§ Record excerpts
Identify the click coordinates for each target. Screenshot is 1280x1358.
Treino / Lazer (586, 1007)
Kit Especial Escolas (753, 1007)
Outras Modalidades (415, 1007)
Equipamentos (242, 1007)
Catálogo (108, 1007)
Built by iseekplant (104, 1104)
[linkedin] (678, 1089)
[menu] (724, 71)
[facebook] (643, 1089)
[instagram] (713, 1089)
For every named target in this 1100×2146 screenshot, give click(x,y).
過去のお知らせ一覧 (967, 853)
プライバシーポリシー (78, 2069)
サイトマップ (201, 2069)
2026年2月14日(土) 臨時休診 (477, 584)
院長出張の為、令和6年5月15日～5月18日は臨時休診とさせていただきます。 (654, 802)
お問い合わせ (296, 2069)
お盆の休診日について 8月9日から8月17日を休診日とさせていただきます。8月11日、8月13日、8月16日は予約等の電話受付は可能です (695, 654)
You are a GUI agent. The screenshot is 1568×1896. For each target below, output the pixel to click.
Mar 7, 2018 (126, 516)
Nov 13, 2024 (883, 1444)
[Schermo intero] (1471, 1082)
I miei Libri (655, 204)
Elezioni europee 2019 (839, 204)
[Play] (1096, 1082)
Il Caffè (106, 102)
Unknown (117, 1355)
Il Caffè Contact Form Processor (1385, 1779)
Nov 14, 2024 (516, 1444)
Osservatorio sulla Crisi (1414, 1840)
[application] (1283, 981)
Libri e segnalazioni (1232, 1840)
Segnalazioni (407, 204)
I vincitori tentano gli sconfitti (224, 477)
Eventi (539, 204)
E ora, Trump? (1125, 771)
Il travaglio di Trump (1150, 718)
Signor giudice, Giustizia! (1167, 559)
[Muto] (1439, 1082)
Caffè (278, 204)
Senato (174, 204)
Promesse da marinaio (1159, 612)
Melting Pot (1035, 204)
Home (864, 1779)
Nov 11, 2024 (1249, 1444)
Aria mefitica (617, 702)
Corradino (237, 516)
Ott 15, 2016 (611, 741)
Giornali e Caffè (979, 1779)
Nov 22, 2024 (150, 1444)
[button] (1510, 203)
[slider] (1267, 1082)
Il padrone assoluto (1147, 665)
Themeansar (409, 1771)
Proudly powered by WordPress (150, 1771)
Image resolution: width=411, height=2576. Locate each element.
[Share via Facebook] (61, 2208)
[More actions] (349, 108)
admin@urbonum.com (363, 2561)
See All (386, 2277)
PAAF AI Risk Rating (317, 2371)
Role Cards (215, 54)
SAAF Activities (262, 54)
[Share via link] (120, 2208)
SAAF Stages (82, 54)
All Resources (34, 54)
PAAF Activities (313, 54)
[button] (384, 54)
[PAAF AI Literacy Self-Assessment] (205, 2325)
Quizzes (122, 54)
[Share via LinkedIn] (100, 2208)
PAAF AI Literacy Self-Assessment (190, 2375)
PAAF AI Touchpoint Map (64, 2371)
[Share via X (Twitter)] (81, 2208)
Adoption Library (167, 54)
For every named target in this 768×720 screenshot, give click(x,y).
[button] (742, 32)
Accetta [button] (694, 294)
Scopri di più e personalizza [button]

§ What you should do
Copy every entry above line for line, keeping each one word for word.

§ Result below
Identify the click coordinates for each target. Screenshot is 1280x1358.
Treino / Lazer (586, 1007)
Kit Especial Escolas (753, 1007)
Outras Modalidades (415, 1007)
Equipamentos (242, 1007)
Catálogo (108, 1007)
Built by iseekplant (104, 1104)
[linkedin] (678, 1089)
[menu] (724, 71)
[facebook] (643, 1089)
[instagram] (713, 1089)
For every named target in this 1100×2146 screenshot, give click(x,y).
過去のお知らせ一覧 (967, 853)
プライバシーポリシー (78, 2069)
サイトマップ (201, 2069)
2026年2月14日(土) 臨時休診 (477, 584)
院長出張の為、令和6年5月15日～5月18日は臨時休診とさせていただきます。 (654, 802)
お問い合わせ (296, 2069)
お盆の休診日について 8月9日から8月17日を休診日とさせていただきます。8月11日、8月13日、8月16日は予約等の電話受付は可能です (695, 654)
You are a GUI agent. The screenshot is 1568×1896. For each target below, output the pixel to click.
Mar 7, 2018 (126, 516)
Nov 13, 2024 (883, 1444)
[Schermo intero] (1471, 1082)
I miei Libri (655, 204)
Elezioni europee 2019 (839, 204)
[Play] (1096, 1082)
Il Caffè (106, 102)
Unknown (117, 1355)
Il Caffè Contact Form Processor (1385, 1779)
Nov 14, 2024 (516, 1444)
Osservatorio sulla Crisi (1414, 1840)
[application] (1283, 981)
Libri e segnalazioni (1232, 1840)
Segnalazioni (407, 204)
I vincitori tentano gli sconfitti (224, 477)
Eventi (539, 204)
E ora, Trump? (1125, 771)
Il travaglio di Trump (1150, 718)
Signor giudice, Giustizia! (1167, 559)
[Muto] (1439, 1082)
Caffè (278, 204)
Senato (174, 204)
Promesse da marinaio (1159, 612)
Melting Pot (1035, 204)
Home (864, 1779)
Nov 11, 2024 (1249, 1444)
Aria mefitica (617, 702)
Corradino (237, 516)
Ott 15, 2016 (611, 741)
Giornali e Caffè (979, 1779)
Nov 22, 2024 (150, 1444)
[button] (1510, 203)
[slider] (1267, 1082)
Il padrone assoluto (1147, 665)
Themeansar (409, 1771)
Proudly powered by WordPress (150, 1771)
Image resolution: width=411, height=2576. Locate each element.
[Share via Facebook] (61, 2208)
[More actions] (349, 108)
admin@urbonum.com (363, 2561)
See All (386, 2277)
PAAF AI Risk Rating (317, 2371)
Role Cards (215, 54)
SAAF Activities (262, 54)
[Share via link] (120, 2208)
SAAF Stages (82, 54)
All Resources (34, 54)
PAAF Activities (313, 54)
[button] (384, 54)
[PAAF AI Literacy Self-Assessment] (205, 2325)
Quizzes (122, 54)
[Share via LinkedIn] (100, 2208)
PAAF AI Literacy Self-Assessment (190, 2375)
PAAF AI Touchpoint Map (64, 2371)
[Share via X (Twitter)] (81, 2208)
Adoption Library (167, 54)
For every named target in this 768×720 screenshot, give click(x,y).
[button] (742, 32)
Accetta [button] (694, 294)
Scopri di più e personalizza [button]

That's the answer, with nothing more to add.